What hasn’t changed fast enough for me are adoption laws, sealed adoption files or the old views of promised secrecy and confidentiality for first mothers. If you gave birth, wouldn’t you want to know what happened to your own baby? If you are an adoptee, don’t you want to know what happened to your mother (and father)?  Haven’t we moved past shaming women for unwed pregnancies? Yes, but not enough, apparently.  Lawmakers are still being wined and dined by adoption agency lobbyists so I don’t expect to see much change in the laws – but I hope I am wrong.

What I’d hoped would change faster is the perception of adoption, that it’s not as great for adoptees as people were made to think and believe.  As much as I’ve read in these past 10 years, blogs and books changed me beyond recognition!  Many times I emailed legislators (like in New Jersey and Illinois) and offered my memoir (as a free ebook) hoping they would see the light and change existing adoption laws. Maybe it helped?

Open Adoption- when adoption is necessary – is also an indication that times are changing! But we have a long way to go…This is a quote I saved about open adoption:

…ignored by the adoption agencies is the reality of “open adoption.” Only 22 of fifty states in America recognize open adoption agreements, but failure of the adoptive parents to comply with the agreement is not legally enforceable by the surrendering mother.

There are many excellent writers making profound statements too.

A quote by adoptee-author-blogger Elle Cuardaigh:  And adoption certainly is “worked.” When supply of newborns decreased in the 1970s, the adoption industry had to put a new spin on relinquishment  to stay in business. Since women could not be so easily shamed by single motherhood, they changed tactics.
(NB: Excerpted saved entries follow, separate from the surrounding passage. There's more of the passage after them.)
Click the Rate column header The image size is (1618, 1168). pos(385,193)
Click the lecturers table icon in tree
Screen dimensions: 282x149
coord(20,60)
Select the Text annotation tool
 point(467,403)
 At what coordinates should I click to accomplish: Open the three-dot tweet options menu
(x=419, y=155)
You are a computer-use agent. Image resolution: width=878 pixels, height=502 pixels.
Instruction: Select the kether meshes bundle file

Potential suppliers (pregnant women) are now encouraged to “make an adoption plan.” She reads the “Dear Birthmother” letters and interviews hopeful adoptive parents. She is provided with medical care and possibly even housing.  She is promised this is her choice, and that she can have ongoing contact with her child in an open adoption. It would seem she has all the power, but she is being systematically conditioned to accept her role, her place. She doesn’t want to hurt the baby’s “real parents,” feels indebted to them, emotionally invested. She is soon convinced they are better than she is. She becomes “their birthmother.” It almost guarantees relinquishment.  READ Elle’s blog and new book THE TANGLED RED THREAD.  Or visit: http://ellecuardaigh.com

READ LAURA DENNIS and the guest post: Welcome to the Adoptionland Carnival, Next Stop: The End.

Read any and all posts at THE LIFE OF VON.

Such powerful WRITING!

If you want insight into The St. John’s/Montclair University Adoption Initiative conference from attendee Jae Ran Kim, an adoptee/social worker who I admire greatly, read this.  “Adoptive parent scholars and scholars without any connection to adoption sometimes just miss asking certain questions that adoptee scholars ask,” she wrote on her blog Harlow’s Monkey. (Check out the books too while you are at Harlow’s Monkey!)
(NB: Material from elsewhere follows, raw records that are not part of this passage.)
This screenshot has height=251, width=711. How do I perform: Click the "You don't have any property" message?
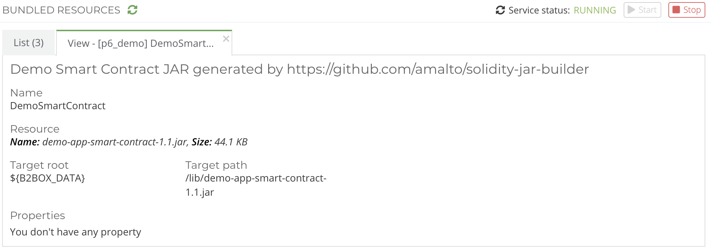pos(76,232)
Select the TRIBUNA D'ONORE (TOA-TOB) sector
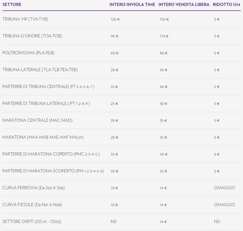The image size is (243, 231). (x=32, y=36)
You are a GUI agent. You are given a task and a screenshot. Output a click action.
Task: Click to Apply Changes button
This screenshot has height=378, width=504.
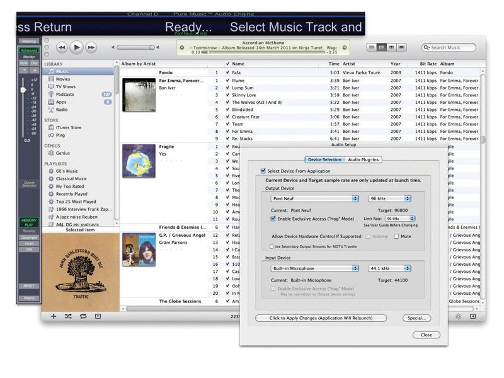click(321, 318)
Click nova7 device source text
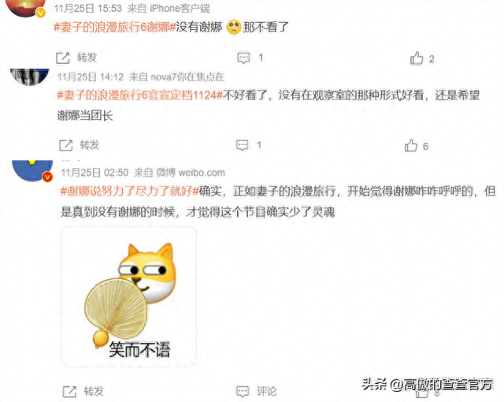This screenshot has width=504, height=402. tap(187, 77)
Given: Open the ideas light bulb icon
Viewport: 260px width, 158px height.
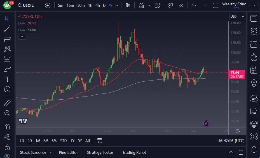Looking at the screenshot, I should point(254,83).
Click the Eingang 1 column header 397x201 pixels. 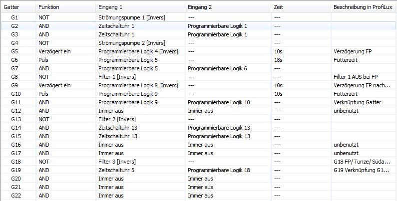(x=110, y=7)
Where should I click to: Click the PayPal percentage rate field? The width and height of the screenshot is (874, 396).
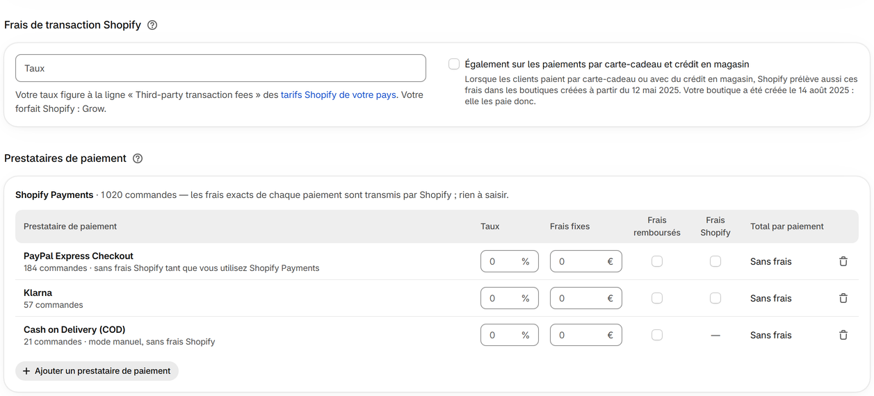(510, 261)
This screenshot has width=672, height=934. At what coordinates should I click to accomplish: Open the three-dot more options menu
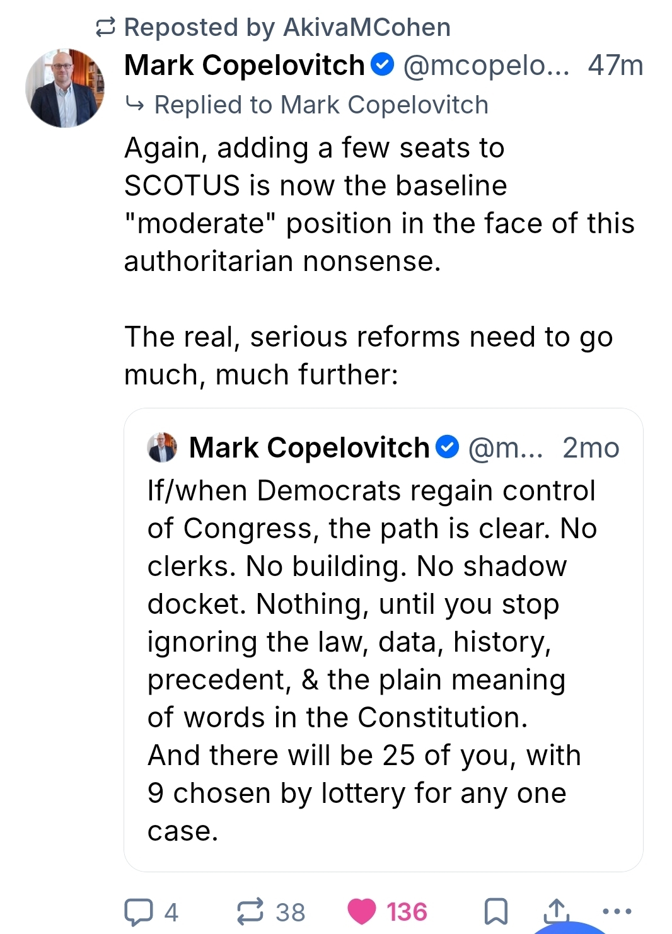click(x=617, y=911)
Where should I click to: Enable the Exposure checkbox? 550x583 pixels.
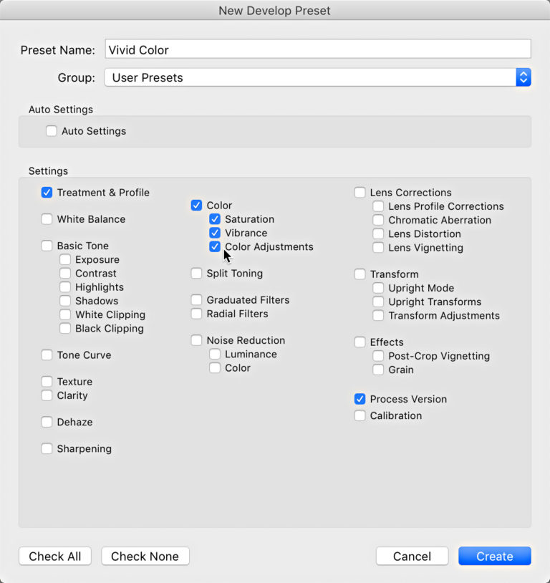tap(65, 259)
The number of excellent powerful blogs and books by adoptees and first parents (and some APs) has exploded in the past 10 years and for that I am so very grateful! Writing three books about the Indian Adoption Projects and Programs and that history (and exploring my own journey) and contributing to new books like ADOPTIONLAND certainly changed me.

I am happily shocked my blog AMERICAN INDIAN ADOPTEES reached over 220,000 hits! If that is any indication, the times really are a changin’.  That blog came about when my memoir One Small Sacrifice was about to be published in 2009 and experts claim if you have a book, you have to have a blog. Well it worked!
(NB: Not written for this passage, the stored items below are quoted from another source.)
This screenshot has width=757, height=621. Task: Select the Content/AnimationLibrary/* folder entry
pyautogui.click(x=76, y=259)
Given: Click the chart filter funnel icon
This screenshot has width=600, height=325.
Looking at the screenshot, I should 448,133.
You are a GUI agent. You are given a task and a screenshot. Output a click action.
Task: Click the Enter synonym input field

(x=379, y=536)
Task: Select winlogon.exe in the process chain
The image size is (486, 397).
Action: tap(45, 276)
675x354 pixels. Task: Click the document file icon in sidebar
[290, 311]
I never would have guessed my life would move in the direction it did but I see that there was much more I needed to write about my life and experience.  I let Great Spirit use me and this was the path.

I want to thank those brave bloggers and hundreds of adoptees who have inspired me so much over past 10 years. Keep it coming!

There is a FACEBOOK PAGE by Carol Schaefer that lists many books: https://www.facebook.com/adoptionbookslist

So what will the next 10 years be like? I don’t have a clue.

Adoption Reunion in the Social Media Age: An Anthology (on Amazon now)
Adoption Reunion in the Social Media Age: An Anthology (on Amazon now)

 

adoptiopnland
available as an ebook on Amazon

 

my well-worn copy
my well-worn copy
on Amazon

10 answers on blogging, Kindle and my life in general

Von at The Life of Von blog posed these questions (as part of the Leibster Award nominations) and I am going to take a minute and answer them…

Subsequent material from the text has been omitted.